■ Records for this exercise:
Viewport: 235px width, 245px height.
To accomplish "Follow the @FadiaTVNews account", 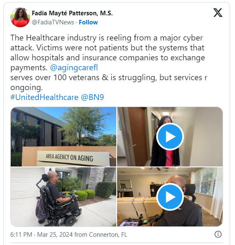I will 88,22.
* * *
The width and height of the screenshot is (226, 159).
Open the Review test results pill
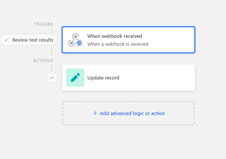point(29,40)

■ What you have to do: Wherever a line above contains "width", copy that line.

■ Solution for this task:
Viewport: 235px width, 245px height.
The width and height of the screenshot is (226, 159).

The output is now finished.